_WHAT TO WORK ON_.
1: From the card probability thread, pull out everything from "P(6 of clubs)" down to "Q) = P(5) + P(Q)", word for word.
2: Pick up the card probability thread after its last line and keep writing it.

_SOURCE PASSAGE_.
+ + + + + + +
Question

What’s the probability of getting each card out of a deck?

Determine the probability of drawing the card(s) at random from a well-shuffled regular deck of 52 playing cards.​
​
a. a seven​​​​​​​​​​​​ __________

b. a six of clubs​​​​​​​​​​​​. ___________

c. a five or a queen​​​​​​​​​​​ ___________

d. a black card​​​​​​​​​​​​. ___________

e. a red card or a jack​​​​​. ___________

f. a club or an ace​​​​​​​​​​​. ___________

g. a diamond or a spade​​​​​​​​​​​. ___________

Answer 1

a. 1/13

b. 1/52

c. 2/13

d. 1/2

e. 15/26

f. 17/52

g. 1/2

Explanation:

a. In a deck of cards, there are 4 suits and each of them has a 7. Therefore, the probability of drawing a 7 is:

P(7) = 4/52 = 1/13

b. There is only one 6 of clubs, therefore, the probability of drawing a 6 of clubs is:

P(6 of clubs) = 1/52

c. There 4 fives (one for each suit) and 4 queens in a deck of cards. Therefore, the probability of drawing a five or a queen​​​​​​​​​​​ is:

P(5 or Q) = P(5) + P(Q)
+ + + + + + +
_SUPPLIED DATA_.
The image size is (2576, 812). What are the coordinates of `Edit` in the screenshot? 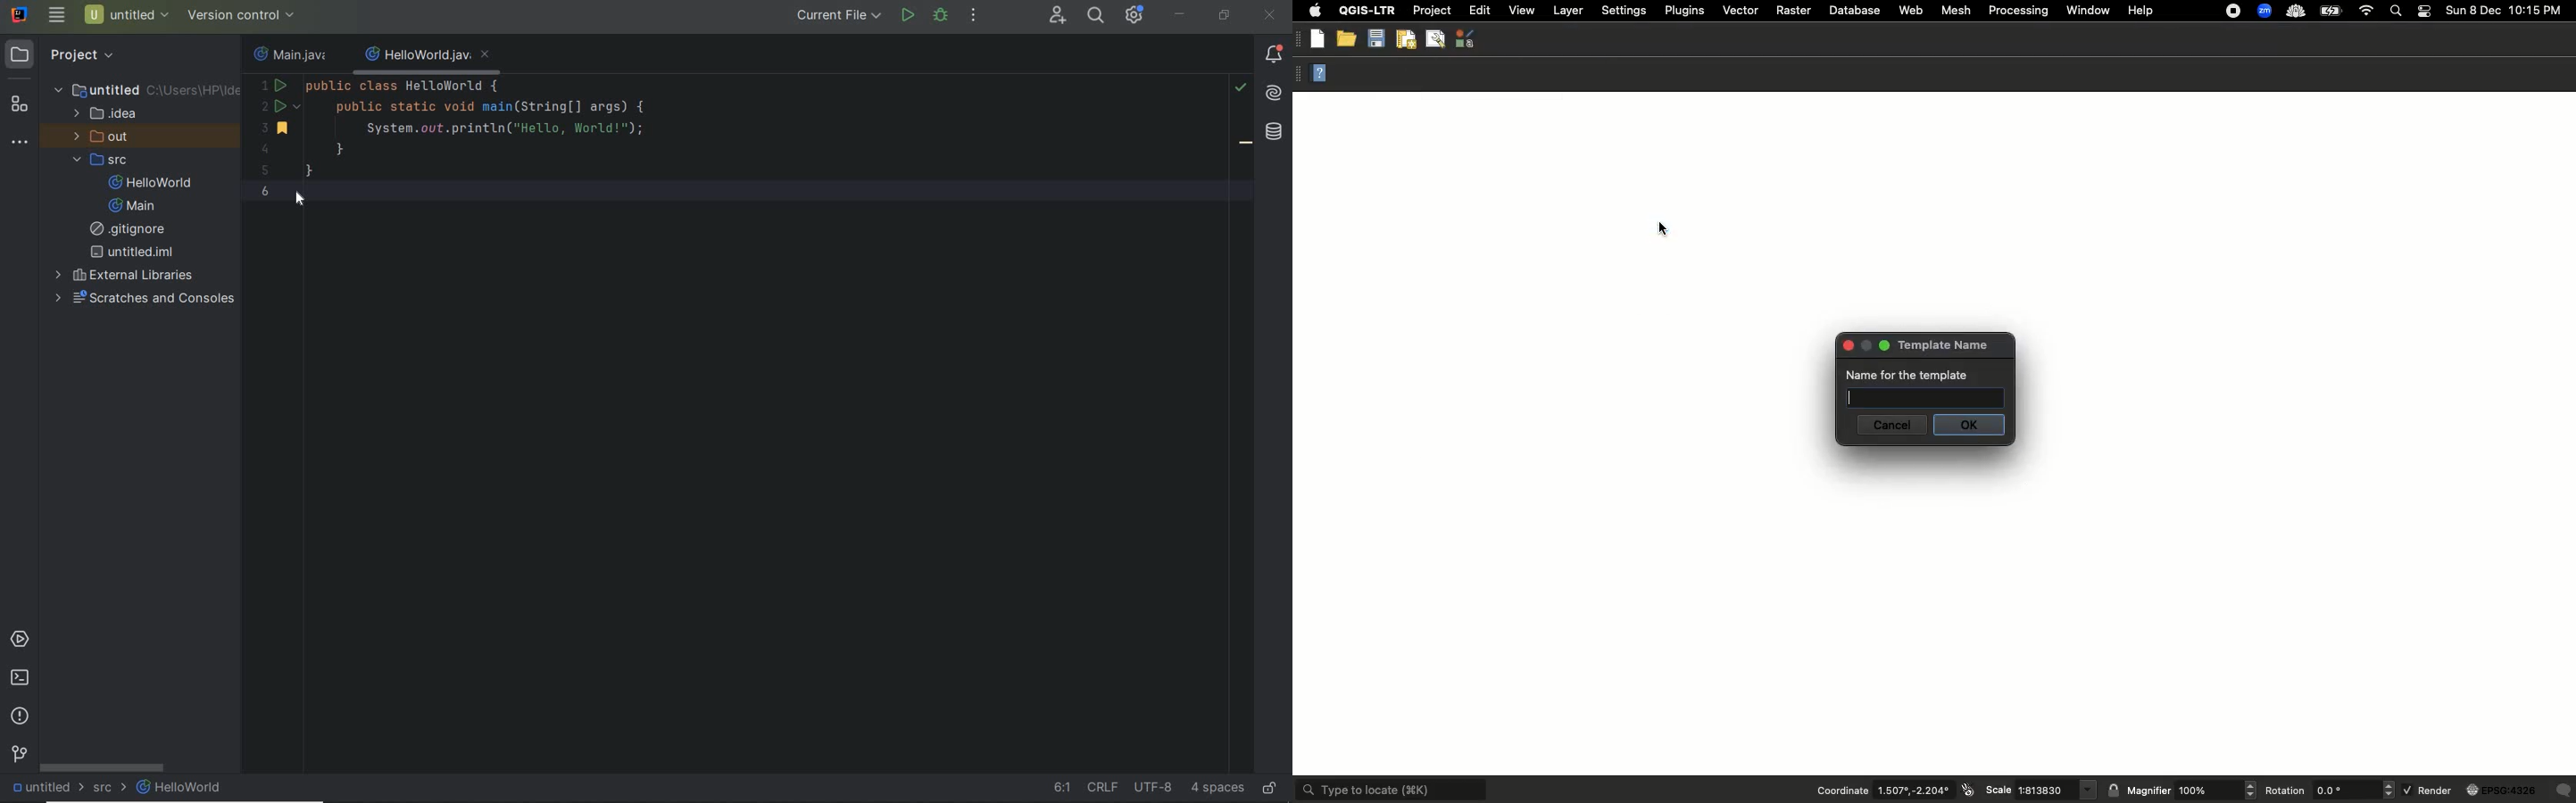 It's located at (1477, 11).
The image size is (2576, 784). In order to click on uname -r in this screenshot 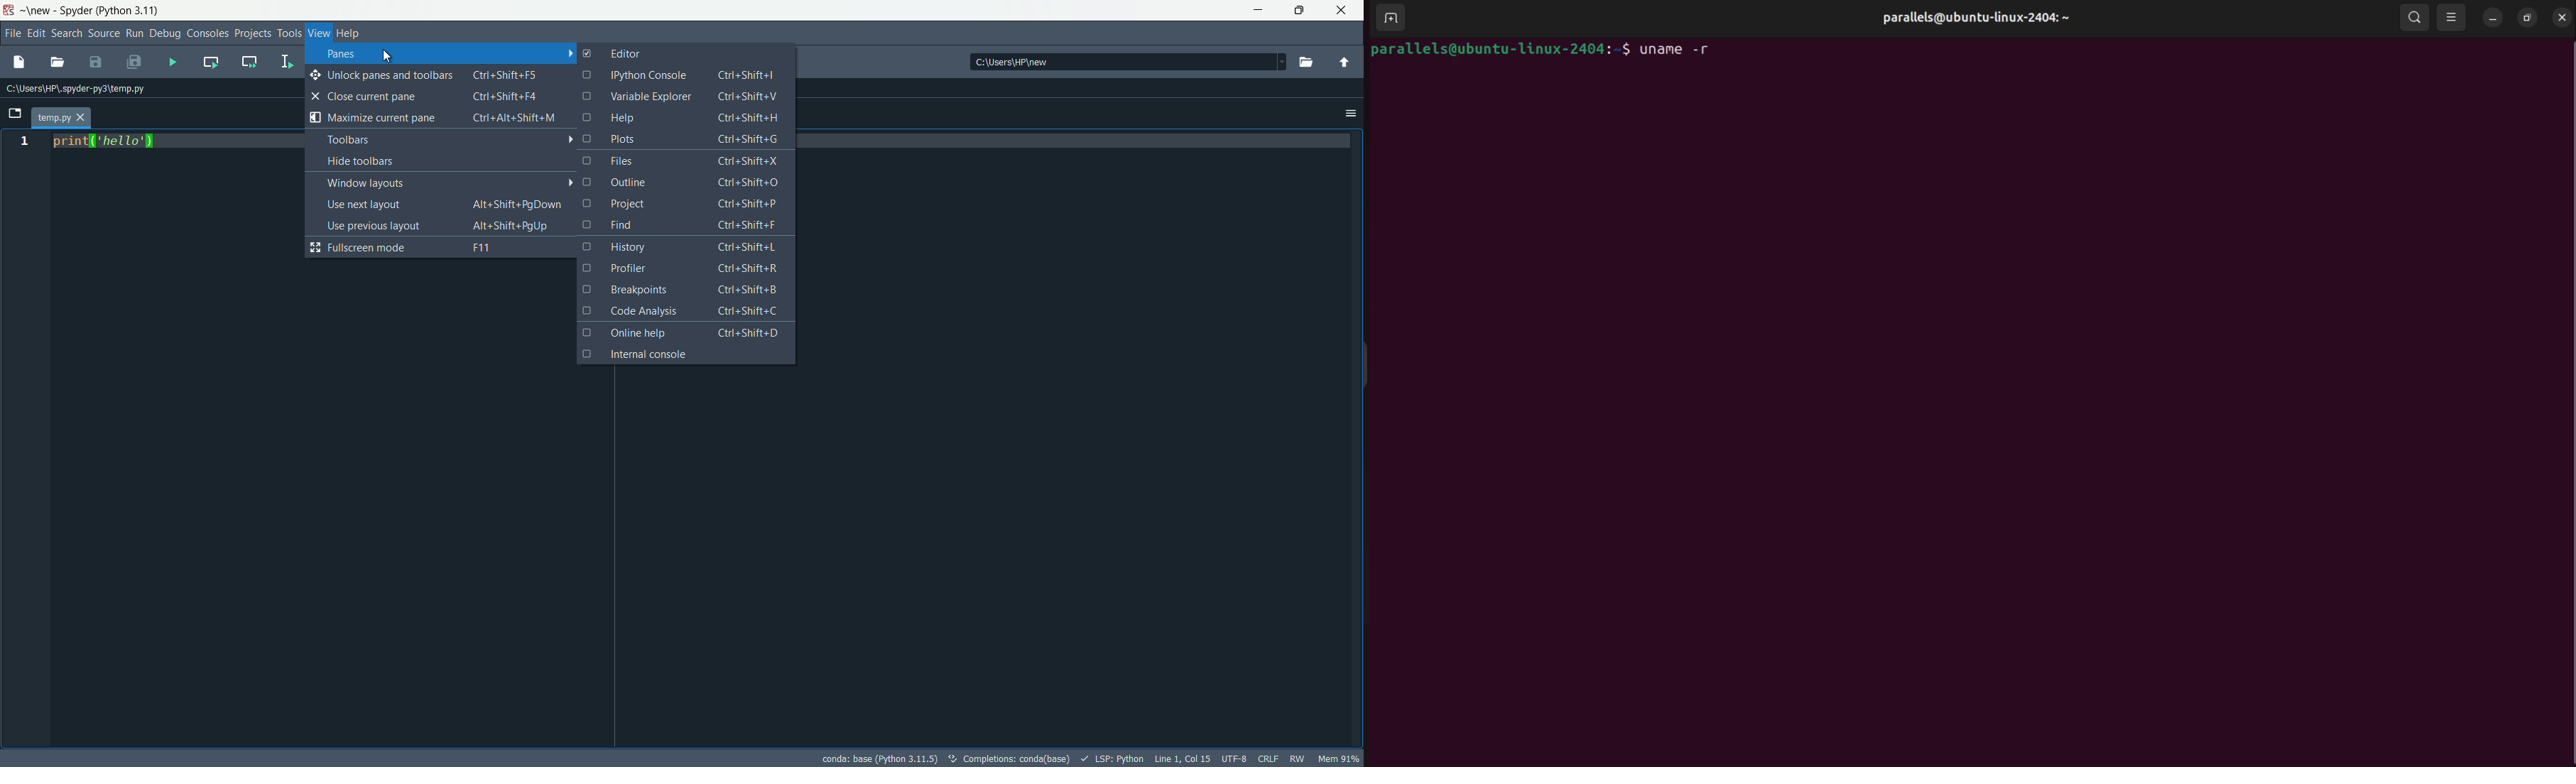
+ + + + + + +
_RESPONSE LIST_.
1:
P(6 of clubs) = 1/52

c. There 4 fives (one for each suit) and 4 queens in a deck of cards. Therefore, the probability of drawing a five or a queen​​​​​​​​​​​ is:

P(5 or Q) = P(5) + P(Q)

2:
= 4/52 + 4/52

= 1/13 + 1/13

P(5 or Q) = 2/13

d. There are 2 suits that are black. Each suit has 13 cards. Therefore, there are 26 black cards. The probability of drawing a black card is:

P(B) = 26/52 = 1/2

e. There are 2 suits that are red. Each suit has 13 cards. Therefore, there are 26 red cards. There are 4 jacks. Therefore:

P(R or J) = P(R) + P(J)

= 26/52 + 4/52

= 30/52

P(R or J) = 15/26

f. There are 13 cards in clubs suit and there are 4 aces, therefore:

P(C or A) = P(C) + P(A)

= 13/52 + 4/52

P(C or A) = 17/52

g. There are 13 cards in the diamonds suit and there are 13 in the spades suit, therefore:

P(D or S) = P(D) + P(S)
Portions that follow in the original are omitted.